• YOUR OBJECTIVE
Could you give the entries again, exactly as written?

• GIVEN RECORDS
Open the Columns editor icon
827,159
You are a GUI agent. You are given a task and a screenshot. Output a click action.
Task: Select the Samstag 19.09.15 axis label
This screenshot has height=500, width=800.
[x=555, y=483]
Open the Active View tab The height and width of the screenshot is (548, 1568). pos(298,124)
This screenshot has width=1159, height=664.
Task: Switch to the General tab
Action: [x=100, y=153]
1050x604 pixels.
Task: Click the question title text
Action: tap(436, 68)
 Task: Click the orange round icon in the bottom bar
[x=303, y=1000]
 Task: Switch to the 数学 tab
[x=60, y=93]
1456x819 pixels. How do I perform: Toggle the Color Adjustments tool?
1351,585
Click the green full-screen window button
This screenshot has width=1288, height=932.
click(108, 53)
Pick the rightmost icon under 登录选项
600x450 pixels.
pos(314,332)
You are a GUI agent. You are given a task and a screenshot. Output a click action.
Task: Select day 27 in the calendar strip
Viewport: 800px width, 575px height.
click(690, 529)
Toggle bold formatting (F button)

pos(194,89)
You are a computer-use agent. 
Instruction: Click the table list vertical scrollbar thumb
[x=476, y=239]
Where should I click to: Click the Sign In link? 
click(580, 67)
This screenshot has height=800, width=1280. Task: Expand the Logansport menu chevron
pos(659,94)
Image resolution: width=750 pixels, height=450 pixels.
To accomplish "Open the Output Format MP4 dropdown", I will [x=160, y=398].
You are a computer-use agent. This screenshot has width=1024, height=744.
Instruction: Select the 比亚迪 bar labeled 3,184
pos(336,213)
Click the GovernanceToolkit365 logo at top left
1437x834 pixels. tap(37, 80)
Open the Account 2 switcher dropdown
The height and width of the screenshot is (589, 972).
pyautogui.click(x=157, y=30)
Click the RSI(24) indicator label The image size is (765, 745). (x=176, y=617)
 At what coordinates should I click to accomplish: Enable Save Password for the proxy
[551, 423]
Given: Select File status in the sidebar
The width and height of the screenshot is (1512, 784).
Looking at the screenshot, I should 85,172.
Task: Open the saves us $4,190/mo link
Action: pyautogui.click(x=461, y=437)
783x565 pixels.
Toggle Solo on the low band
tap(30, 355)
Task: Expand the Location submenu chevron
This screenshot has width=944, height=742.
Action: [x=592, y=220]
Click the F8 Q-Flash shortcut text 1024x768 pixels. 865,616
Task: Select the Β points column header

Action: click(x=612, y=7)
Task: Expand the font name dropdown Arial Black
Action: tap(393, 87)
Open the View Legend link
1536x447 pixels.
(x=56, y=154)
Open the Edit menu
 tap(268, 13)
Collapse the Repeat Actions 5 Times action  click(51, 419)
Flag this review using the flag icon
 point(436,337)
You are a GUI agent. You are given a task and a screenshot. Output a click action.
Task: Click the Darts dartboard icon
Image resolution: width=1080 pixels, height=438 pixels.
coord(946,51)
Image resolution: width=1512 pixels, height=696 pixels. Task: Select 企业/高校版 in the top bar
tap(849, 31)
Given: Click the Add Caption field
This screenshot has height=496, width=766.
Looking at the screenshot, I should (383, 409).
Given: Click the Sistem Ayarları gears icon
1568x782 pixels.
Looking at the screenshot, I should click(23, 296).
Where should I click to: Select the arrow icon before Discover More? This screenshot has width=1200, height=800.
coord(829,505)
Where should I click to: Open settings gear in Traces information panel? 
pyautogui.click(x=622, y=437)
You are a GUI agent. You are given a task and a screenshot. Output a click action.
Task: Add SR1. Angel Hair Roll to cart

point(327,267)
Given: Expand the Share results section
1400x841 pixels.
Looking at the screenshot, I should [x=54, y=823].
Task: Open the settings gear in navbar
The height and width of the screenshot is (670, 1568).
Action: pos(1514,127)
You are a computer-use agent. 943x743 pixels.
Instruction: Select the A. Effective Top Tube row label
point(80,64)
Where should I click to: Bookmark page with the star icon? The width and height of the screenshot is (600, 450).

• RESPONSE AREA
Open the Columns editor icon
827,159
You are a GUI agent. You are given a task and a screenshot. Output a click action.
Task: Select the Samstag 19.09.15 axis label
This screenshot has height=500, width=800.
[x=555, y=483]
Open the Active View tab The height and width of the screenshot is (548, 1568). pos(298,124)
This screenshot has width=1159, height=664.
Task: Switch to the General tab
Action: [x=100, y=153]
1050x604 pixels.
Task: Click the question title text
Action: tap(436, 68)
 Task: Click the orange round icon in the bottom bar
[x=303, y=1000]
 Task: Switch to the 数学 tab
[x=60, y=93]
1456x819 pixels. How do I perform: Toggle the Color Adjustments tool?
1351,585
Click the green full-screen window button
This screenshot has width=1288, height=932.
click(108, 53)
Pick the rightmost icon under 登录选项
600x450 pixels.
pos(314,332)
You are a GUI agent. You are given a task and a screenshot. Output a click action.
Task: Select day 27 in the calendar strip
Viewport: 800px width, 575px height.
click(690, 529)
Toggle bold formatting (F button)

pos(194,89)
You are a computer-use agent. 
Instruction: Click the table list vertical scrollbar thumb
[x=476, y=239]
Where should I click to: Click the Sign In link? 
click(580, 67)
This screenshot has height=800, width=1280. Task: Expand the Logansport menu chevron
pos(659,94)
Image resolution: width=750 pixels, height=450 pixels.
To accomplish "Open the Output Format MP4 dropdown", I will [x=160, y=398].
You are a computer-use agent. This screenshot has width=1024, height=744.
Instruction: Select the 比亚迪 bar labeled 3,184
pos(336,213)
Click the GovernanceToolkit365 logo at top left
1437x834 pixels. tap(37, 80)
Open the Account 2 switcher dropdown
The height and width of the screenshot is (589, 972).
pyautogui.click(x=157, y=30)
Click the RSI(24) indicator label The image size is (765, 745). (x=176, y=617)
 At what coordinates should I click to accomplish: Enable Save Password for the proxy
[551, 423]
Given: Select File status in the sidebar
The width and height of the screenshot is (1512, 784).
Looking at the screenshot, I should 85,172.
Task: Open the saves us $4,190/mo link
Action: pyautogui.click(x=461, y=437)
783x565 pixels.
Toggle Solo on the low band
tap(30, 355)
Task: Expand the Location submenu chevron
This screenshot has width=944, height=742.
Action: [x=592, y=220]
Click the F8 Q-Flash shortcut text 1024x768 pixels. 865,616
Task: Select the Β points column header

Action: click(x=612, y=7)
Task: Expand the font name dropdown Arial Black
Action: tap(393, 87)
Open the View Legend link
1536x447 pixels.
(x=56, y=154)
Open the Edit menu
 tap(268, 13)
Collapse the Repeat Actions 5 Times action  click(51, 419)
Flag this review using the flag icon
 point(436,337)
You are a GUI agent. You are given a task and a screenshot. Output a click action.
Task: Click the Darts dartboard icon
Image resolution: width=1080 pixels, height=438 pixels.
coord(946,51)
Image resolution: width=1512 pixels, height=696 pixels. Task: Select 企业/高校版 in the top bar
tap(849, 31)
Given: Click the Add Caption field
This screenshot has height=496, width=766.
Looking at the screenshot, I should (383, 409).
Given: Click the Sistem Ayarları gears icon
1568x782 pixels.
Looking at the screenshot, I should click(23, 296).
Where should I click to: Select the arrow icon before Discover More? This screenshot has width=1200, height=800.
coord(829,505)
Where should I click to: Open settings gear in Traces information panel? 
pyautogui.click(x=622, y=437)
You are a GUI agent. You are given a task and a screenshot. Output a click action.
Task: Add SR1. Angel Hair Roll to cart

point(327,267)
Given: Expand the Share results section
1400x841 pixels.
Looking at the screenshot, I should [x=54, y=823].
Task: Open the settings gear in navbar
The height and width of the screenshot is (670, 1568).
Action: pos(1514,127)
You are a computer-use agent. 943x743 pixels.
Instruction: Select the A. Effective Top Tube row label
point(80,64)
Where should I click to: Bookmark page with the star icon? The width and height of the screenshot is (600, 450).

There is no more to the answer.